*Exercise details*: Copy out the first line of the listing and every line after it, exactly, until you have copied the line containing "Task: Click frame 100 on the timeline ruler".

══ Data shown

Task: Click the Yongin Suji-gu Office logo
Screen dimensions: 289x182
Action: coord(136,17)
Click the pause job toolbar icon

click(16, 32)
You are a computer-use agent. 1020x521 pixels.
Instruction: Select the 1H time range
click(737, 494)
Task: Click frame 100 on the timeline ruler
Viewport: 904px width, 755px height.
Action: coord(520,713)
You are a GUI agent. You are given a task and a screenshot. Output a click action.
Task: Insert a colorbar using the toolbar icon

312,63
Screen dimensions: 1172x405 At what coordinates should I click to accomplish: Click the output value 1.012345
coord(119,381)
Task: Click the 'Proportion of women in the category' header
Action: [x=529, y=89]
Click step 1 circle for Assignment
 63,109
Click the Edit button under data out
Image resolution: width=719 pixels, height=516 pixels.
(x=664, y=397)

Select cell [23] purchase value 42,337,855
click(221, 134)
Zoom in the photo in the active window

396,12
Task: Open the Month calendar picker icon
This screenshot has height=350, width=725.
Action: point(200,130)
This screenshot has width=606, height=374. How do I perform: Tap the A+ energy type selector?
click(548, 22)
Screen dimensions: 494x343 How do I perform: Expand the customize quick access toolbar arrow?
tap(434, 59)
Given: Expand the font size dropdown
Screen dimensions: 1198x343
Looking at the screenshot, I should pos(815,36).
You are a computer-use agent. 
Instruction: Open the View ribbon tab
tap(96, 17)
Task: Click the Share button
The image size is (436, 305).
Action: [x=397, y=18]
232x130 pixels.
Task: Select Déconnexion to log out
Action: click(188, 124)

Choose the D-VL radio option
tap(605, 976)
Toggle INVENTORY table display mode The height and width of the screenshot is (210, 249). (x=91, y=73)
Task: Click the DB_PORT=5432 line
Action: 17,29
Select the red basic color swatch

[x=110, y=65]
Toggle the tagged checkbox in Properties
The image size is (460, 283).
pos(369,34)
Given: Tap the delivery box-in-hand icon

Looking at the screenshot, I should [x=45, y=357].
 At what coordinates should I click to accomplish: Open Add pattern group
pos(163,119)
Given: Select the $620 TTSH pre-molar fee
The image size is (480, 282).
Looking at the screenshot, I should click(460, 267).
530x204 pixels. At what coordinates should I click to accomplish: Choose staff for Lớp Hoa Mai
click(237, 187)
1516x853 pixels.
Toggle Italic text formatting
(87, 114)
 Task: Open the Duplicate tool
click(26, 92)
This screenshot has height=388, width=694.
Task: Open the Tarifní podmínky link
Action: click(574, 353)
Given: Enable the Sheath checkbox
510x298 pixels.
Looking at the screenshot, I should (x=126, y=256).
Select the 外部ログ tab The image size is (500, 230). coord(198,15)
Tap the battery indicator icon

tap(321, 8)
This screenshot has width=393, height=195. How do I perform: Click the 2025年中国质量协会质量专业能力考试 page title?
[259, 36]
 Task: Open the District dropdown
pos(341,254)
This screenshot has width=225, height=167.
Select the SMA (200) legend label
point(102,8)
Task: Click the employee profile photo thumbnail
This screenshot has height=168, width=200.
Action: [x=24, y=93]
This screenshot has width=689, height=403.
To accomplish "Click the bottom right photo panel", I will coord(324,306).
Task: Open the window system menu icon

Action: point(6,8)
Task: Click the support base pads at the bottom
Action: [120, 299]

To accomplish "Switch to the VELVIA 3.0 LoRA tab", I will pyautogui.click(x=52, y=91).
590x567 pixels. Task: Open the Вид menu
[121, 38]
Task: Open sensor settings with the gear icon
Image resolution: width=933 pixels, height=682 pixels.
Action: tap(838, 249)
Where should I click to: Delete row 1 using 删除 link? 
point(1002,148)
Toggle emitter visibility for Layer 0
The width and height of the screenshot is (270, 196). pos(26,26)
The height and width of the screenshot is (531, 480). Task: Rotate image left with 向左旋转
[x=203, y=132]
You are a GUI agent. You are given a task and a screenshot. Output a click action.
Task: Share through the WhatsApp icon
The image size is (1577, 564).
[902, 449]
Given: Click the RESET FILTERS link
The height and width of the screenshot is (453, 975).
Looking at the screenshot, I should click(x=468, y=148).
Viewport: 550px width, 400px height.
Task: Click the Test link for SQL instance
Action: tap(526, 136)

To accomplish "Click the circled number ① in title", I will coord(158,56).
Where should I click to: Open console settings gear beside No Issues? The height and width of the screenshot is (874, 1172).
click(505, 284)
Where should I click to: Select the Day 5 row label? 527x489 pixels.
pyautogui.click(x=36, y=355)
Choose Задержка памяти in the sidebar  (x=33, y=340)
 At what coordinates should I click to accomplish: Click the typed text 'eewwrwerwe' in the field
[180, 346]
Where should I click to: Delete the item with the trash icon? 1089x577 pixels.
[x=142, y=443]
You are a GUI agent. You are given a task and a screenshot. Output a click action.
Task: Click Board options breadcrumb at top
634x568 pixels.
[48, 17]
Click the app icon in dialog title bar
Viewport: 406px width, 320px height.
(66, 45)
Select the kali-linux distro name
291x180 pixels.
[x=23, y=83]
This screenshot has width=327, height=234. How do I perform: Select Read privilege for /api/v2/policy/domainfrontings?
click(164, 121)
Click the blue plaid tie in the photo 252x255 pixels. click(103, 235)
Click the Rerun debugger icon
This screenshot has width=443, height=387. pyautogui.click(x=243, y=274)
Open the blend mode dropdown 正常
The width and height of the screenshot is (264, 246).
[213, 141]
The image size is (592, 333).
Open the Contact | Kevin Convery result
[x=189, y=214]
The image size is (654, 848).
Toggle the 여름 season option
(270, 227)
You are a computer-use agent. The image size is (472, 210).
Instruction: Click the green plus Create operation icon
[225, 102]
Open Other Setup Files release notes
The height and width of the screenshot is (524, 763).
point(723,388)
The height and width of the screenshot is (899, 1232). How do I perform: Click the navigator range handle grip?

════

*Task solution*:
Task: Click the Yongin Suji-gu Office logo
Screen dimensions: 289x182
Action: coord(136,17)
Click the pause job toolbar icon

click(16, 32)
You are a computer-use agent. 1020x521 pixels.
Instruction: Select the 1H time range
click(737, 494)
Task: Click frame 100 on the timeline ruler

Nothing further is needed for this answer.